Squats and a Different Rowing Exercise

Dec 12 / Build Muscle

Back in the gym after a nice trip to Atlanta...here's today's workout:

1A) Vertical Jumps
1B) Shrugs

2A) Squats
2B) DB Incline Presses

3A) Rope Seated Rows
3B) Planks

4) Chinups

I was pretty crushed by the end.

In the morning I went to my chiropractor for ART on a bunch of bodyparts and an upper back adjustment. My chiro, Dr. Michael Sommers of Evolve Chiropractic, is one smart dude. He puts me back together after I beat myself up in the gym, or after sports, or after any of my other random accidents.

This weekend he went to a shoulder therapy seminar and came back with a bunch of recommendations for my training...one of which was the incorporation of the rope rows into my program - using a rope allows for a greater and better range of motion in a seated row than using a fixed V-grip handle. Definitely something worth adding to your program.

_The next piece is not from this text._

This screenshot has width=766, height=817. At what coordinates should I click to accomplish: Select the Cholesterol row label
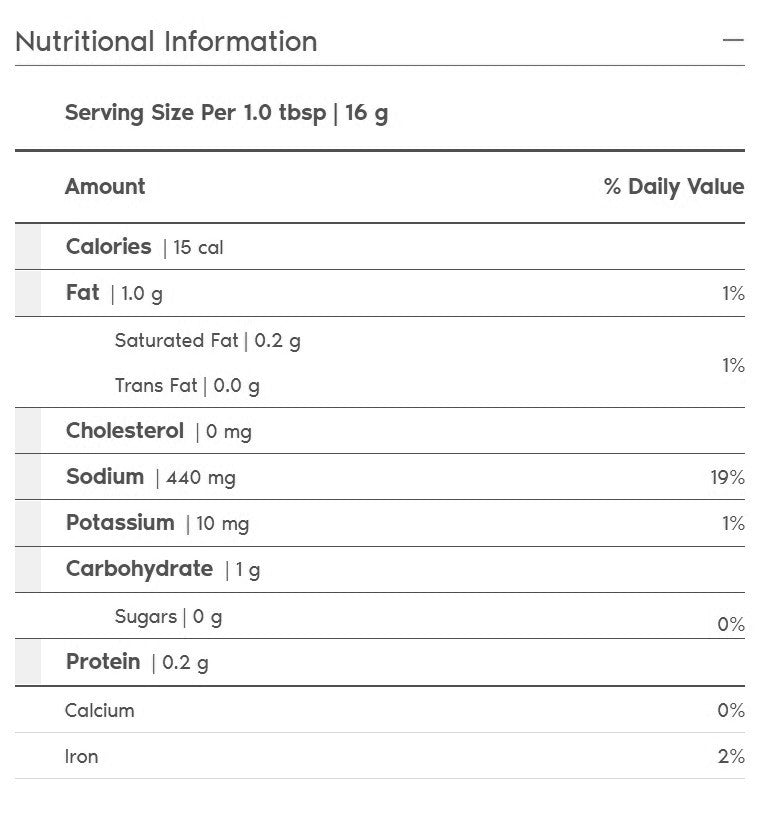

That exercise made my upper back work really hard even though I used 50% of my regular seated row weight.

I'll be trying out more of his recommendations and passing them on to you soon.

I also had a really great workout because I had a lot of rest on the weekend...I didn't train, and only did a few 30 minute walks around Atlanta. In fact, on Saturday I did something very uncharacteristic of me.

I was getting sick of being in the seminar I was attending, so I went back to my hotel room and watched 7 straight hours of TV, including:

- College Football
- The Breeders Cup (caught a once in a lifetime race - I bet they make a ton of movies about the winning horse)
- Then I rented Inglourious Basterds (slow start, awesome ending)
- Then I watch Strikeforce (the Fedor-Rogers fight - probably the most exciting MMA fight I've ever watched)

On Sunday, I got lucky and caught an early flight home.

And now I'm back on track with workouts.